→ **执行任务**: 请原样返回以下各行：自包含“Image resolution: width=797”的那一行起，至包含“Click the 3.924”的那一行止，首尾两行均包括在内。

^^^^

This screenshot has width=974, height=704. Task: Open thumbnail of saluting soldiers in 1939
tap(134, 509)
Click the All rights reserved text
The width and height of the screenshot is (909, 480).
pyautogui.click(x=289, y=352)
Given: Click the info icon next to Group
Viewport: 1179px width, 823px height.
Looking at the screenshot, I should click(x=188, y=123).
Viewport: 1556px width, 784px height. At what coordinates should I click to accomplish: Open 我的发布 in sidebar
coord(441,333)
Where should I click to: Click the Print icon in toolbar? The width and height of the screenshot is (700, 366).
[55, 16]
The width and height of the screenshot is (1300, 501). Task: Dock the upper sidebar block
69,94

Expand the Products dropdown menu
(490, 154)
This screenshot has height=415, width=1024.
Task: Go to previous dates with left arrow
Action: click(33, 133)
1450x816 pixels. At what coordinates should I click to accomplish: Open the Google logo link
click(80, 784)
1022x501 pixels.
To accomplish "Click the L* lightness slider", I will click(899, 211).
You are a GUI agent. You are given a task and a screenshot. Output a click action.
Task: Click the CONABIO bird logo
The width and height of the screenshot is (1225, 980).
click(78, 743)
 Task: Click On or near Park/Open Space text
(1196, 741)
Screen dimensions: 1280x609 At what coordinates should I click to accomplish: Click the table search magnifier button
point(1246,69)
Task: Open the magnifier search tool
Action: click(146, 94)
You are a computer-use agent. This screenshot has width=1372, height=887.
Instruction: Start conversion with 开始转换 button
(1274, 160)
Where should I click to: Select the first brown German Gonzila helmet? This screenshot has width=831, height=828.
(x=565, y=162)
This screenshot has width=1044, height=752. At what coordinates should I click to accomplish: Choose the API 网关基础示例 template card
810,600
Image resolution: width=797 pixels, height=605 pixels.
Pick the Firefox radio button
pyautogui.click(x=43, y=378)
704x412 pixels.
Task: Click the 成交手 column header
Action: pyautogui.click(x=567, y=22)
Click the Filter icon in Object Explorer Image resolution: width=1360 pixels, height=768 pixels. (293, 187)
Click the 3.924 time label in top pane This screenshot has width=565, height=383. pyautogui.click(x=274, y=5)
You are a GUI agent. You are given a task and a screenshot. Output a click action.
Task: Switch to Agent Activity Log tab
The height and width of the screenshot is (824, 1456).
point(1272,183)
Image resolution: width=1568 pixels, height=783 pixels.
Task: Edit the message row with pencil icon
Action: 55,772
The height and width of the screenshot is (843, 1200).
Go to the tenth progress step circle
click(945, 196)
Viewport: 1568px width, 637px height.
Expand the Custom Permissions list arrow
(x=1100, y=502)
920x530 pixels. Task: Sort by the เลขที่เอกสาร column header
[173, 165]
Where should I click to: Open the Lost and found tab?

^^^^

→ **任务结果**:
Image resolution: width=797 pixels, height=605 pixels.
Pick the Firefox radio button
pyautogui.click(x=43, y=378)
704x412 pixels.
Task: Click the 成交手 column header
Action: pyautogui.click(x=567, y=22)
Click the Filter icon in Object Explorer Image resolution: width=1360 pixels, height=768 pixels. (293, 187)
Click the 3.924 time label in top pane This screenshot has width=565, height=383. pyautogui.click(x=274, y=5)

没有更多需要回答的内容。